Stumped by the Dutch oven she received as a wedding present, this self-proclaimed “last-minute cook” threw meat and vegetables in the pot and cranked her oven as high as it would go (450 degrees). “Forty-five minutes later,” she says, “it just smelled so heavenly. I took it out, and we had a great dinner.”

Yarnell began experimenting with carbs and other ingredients. Ultimately, she landed upon a solution for whole-food, complete meals spanning culinary traditions that require little prep and only 30-45 minutes to cook.

When a houseguest asked for her secret, Yarnell drafted a 12-page manuscript. “It explained the concept and the method and included a couple recipes,” she says. “I started handing that out with Dutch ovens as wedding gifts. People loved it.”

In 2001, she expanded the booklet, pitched publishers, launched a Web site and began the patent process to protect her “infusion” cooking method.

Some 50 rejections later, Yarnell needed a new plan. Publishers were not interested. She didn’t own a restaurant. She wasn’t a famous chef or chef to someone famous. She hadn’t even gone to culinary school. After promising negotiations, corporate sponsorship from a major Dutch oven brand also fizzled out.

“This thing I’d been working on for five years fell through completely,” recalls Yarnell, who by then had two small children. “Even my agent expressed a lack of faith in me, so I fired him. I said, ‘OK. I’m going to cry for a month, then what am I going to do?'”

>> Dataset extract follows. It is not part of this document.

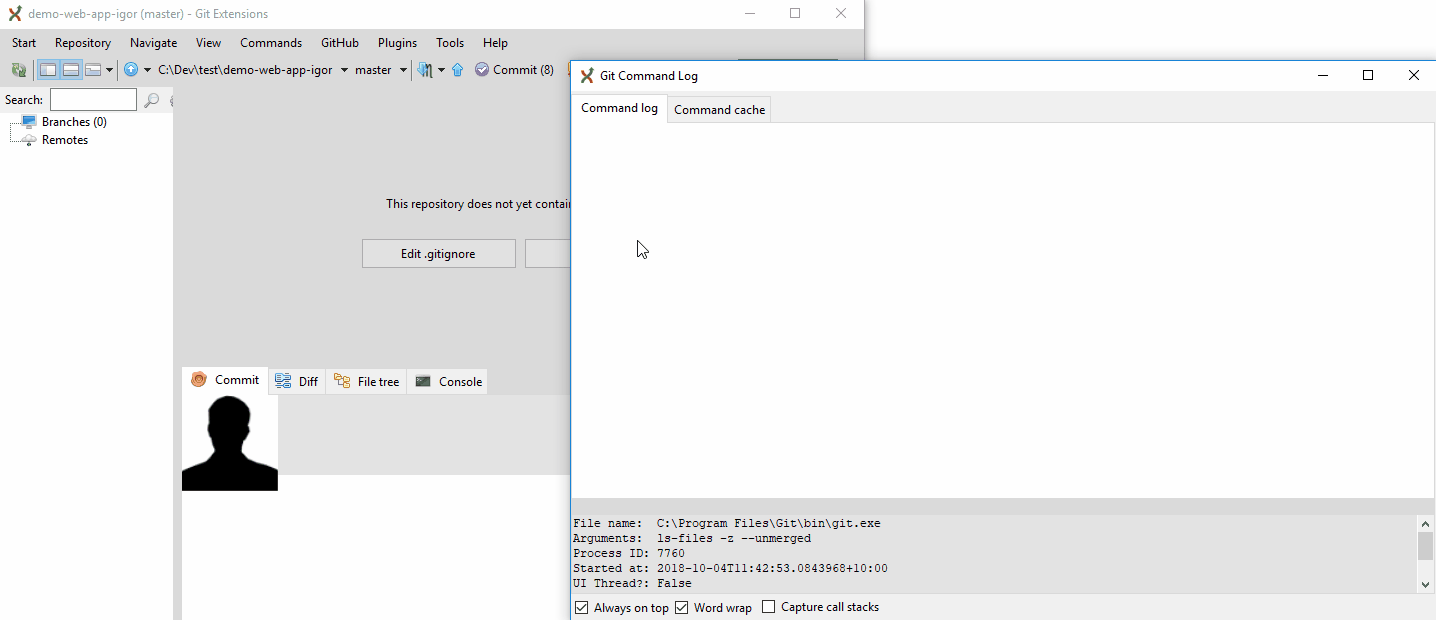The height and width of the screenshot is (620, 1436).
Task: Open the layout options dropdown arrow
Action: pyautogui.click(x=110, y=69)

Despite her fears about the expense and stress of independent publishing, Yarnell rallied family resources, including an advance on her inheritance, to publish 2,000 cookbooks. She sold all of them the first month. Over the next few years, Yarnell sold another 10,000.

She set out for the 2007 Book Expo America to snag a new agent and a mainstream publisher. “As it turned out, the editor from Broadway Books (a Random House imprint) already owned my cookbook,” Yarnell marvels.

The new edition of Glorious One-Pot Meals came out in January 2008. After years with little financial ease or sleep, Yarnell says, “My biggest definition of success is having people ‘get it.’ This is a totally different concept, not just another cookbook.”